▼

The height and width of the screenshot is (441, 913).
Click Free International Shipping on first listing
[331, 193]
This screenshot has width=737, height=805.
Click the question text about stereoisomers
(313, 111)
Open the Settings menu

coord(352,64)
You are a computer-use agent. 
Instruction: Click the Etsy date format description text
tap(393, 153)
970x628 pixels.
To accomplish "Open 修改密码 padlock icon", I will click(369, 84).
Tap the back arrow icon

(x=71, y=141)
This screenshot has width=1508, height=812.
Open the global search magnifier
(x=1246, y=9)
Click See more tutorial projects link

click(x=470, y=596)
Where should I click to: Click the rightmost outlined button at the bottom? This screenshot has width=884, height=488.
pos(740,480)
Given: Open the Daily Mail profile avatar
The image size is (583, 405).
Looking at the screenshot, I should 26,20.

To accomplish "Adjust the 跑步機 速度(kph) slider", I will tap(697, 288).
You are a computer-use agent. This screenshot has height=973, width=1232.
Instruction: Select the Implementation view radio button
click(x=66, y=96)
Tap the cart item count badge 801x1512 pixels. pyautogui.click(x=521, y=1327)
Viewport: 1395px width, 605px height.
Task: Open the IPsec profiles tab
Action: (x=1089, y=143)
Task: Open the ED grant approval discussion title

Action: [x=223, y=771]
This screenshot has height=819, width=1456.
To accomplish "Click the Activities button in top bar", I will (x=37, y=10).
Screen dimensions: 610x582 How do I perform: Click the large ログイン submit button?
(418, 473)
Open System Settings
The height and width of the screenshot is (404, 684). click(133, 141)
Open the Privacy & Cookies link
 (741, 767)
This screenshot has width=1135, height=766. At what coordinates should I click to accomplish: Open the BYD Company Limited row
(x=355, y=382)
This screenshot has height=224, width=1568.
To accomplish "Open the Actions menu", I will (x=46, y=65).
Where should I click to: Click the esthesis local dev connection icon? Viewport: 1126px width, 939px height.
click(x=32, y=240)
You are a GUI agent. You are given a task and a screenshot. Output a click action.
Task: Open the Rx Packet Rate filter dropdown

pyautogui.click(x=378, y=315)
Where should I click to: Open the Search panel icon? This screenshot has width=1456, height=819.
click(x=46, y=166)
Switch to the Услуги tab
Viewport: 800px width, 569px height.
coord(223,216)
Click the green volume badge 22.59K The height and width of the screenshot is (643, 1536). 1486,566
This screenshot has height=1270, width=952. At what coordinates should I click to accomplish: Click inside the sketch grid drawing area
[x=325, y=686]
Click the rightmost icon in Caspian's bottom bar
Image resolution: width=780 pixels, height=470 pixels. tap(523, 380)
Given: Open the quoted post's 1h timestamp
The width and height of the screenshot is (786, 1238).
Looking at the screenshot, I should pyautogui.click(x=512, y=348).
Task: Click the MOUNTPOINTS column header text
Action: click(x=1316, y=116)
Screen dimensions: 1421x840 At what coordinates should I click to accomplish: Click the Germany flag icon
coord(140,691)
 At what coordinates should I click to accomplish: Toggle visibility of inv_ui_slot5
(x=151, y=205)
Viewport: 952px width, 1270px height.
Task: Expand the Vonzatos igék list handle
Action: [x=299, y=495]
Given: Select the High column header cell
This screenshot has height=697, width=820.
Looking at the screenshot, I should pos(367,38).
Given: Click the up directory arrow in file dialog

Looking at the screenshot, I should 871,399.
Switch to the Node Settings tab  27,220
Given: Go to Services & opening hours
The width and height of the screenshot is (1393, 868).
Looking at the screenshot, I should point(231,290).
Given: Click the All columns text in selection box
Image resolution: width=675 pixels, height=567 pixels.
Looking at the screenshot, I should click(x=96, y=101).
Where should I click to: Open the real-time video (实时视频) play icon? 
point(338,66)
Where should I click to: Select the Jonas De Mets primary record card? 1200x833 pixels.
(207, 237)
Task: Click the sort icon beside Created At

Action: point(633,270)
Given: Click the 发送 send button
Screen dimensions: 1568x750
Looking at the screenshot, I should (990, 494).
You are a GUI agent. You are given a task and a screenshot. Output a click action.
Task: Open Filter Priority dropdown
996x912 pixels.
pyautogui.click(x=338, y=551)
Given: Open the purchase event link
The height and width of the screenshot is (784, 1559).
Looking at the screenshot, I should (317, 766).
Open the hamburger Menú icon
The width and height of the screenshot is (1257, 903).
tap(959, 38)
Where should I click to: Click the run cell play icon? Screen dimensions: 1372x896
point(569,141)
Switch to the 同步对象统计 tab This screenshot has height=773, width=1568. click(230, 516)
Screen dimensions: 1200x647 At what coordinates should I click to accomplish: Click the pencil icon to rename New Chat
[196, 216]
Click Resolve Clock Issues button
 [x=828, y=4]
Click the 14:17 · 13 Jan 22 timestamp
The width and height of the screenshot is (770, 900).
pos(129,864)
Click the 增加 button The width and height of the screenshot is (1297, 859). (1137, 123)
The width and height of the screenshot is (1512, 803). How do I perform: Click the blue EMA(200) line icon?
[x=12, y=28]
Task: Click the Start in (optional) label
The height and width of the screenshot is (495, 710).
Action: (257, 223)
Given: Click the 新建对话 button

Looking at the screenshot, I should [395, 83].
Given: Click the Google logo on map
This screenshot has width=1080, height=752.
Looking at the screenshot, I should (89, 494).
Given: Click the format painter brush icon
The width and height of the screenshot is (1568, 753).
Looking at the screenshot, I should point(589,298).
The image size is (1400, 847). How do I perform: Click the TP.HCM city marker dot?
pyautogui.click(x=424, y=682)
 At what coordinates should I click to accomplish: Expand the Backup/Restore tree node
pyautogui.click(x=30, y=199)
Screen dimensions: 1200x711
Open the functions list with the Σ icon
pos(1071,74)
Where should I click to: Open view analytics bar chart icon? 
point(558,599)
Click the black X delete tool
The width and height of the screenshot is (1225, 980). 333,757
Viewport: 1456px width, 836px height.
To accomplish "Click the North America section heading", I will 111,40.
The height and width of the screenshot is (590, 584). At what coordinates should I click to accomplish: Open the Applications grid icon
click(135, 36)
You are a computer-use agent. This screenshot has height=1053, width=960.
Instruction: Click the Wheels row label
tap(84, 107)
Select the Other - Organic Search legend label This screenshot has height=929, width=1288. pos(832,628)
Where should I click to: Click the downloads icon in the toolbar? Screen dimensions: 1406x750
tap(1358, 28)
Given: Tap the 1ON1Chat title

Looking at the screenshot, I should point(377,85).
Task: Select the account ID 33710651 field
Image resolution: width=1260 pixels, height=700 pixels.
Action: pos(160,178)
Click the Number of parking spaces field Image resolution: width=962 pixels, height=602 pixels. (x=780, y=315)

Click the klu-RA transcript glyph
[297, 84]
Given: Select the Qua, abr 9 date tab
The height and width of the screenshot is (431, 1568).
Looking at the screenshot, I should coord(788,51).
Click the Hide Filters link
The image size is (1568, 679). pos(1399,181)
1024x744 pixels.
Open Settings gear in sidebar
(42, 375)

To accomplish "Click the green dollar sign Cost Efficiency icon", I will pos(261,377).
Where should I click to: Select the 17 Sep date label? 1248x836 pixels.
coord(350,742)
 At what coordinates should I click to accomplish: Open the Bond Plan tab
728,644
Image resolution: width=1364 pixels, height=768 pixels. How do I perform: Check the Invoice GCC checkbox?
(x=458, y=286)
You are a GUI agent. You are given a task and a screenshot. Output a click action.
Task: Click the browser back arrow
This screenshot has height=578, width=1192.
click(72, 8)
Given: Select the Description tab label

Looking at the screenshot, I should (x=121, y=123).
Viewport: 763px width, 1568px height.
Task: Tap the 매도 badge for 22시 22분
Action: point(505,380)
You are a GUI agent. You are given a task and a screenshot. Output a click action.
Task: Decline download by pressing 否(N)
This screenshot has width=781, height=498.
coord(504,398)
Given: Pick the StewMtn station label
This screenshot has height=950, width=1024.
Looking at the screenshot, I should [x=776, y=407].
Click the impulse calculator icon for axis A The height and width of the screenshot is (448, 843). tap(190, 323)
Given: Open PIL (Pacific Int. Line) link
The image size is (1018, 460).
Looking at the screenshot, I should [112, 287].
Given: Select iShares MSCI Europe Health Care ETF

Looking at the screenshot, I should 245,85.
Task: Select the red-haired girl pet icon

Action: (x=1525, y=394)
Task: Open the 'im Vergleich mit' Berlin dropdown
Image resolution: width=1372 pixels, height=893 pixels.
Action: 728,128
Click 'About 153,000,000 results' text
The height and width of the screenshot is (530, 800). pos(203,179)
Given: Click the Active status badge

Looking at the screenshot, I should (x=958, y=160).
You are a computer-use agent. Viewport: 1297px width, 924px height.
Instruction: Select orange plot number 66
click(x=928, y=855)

▲

• [AIM OF THE TASK]:
Lay out the rows above, from the line with "This screenshot has height=819, width=1456." up to and including the line with "pyautogui.click(x=378, y=315)", as a JSON list of strings with one string per line and no blank lines.

• [RIGHT ANSWER]:
[
  "This screenshot has height=819, width=1456.",
  "To accomplish \"Click the Activities button in top bar\", I will (x=37, y=10).",
  "Screen dimensions: 610x582 How do I perform: Click the large ログイン submit button?",
  "(418, 473)",
  "Open System Settings",
  "The height and width of the screenshot is (404, 684). click(133, 141)",
  "Open the Privacy & Cookies link",
  " (741, 767)",
  "This screenshot has width=1135, height=766. At what coordinates should I click to accomplish: Open the BYD Company Limited row",
  "(x=355, y=382)",
  "This screenshot has height=224, width=1568.",
  "To accomplish \"Open the Actions menu\", I will (x=46, y=65).",
  "Where should I click to: Click the esthesis local dev connection icon? Viewport: 1126px width, 939px height.",
  "click(x=32, y=240)",
  "You are a GUI agent. You are given a task and a screenshot. Output a click action.",
  "Task: Open the Rx Packet Rate filter dropdown",
  "pyautogui.click(x=378, y=315)"
]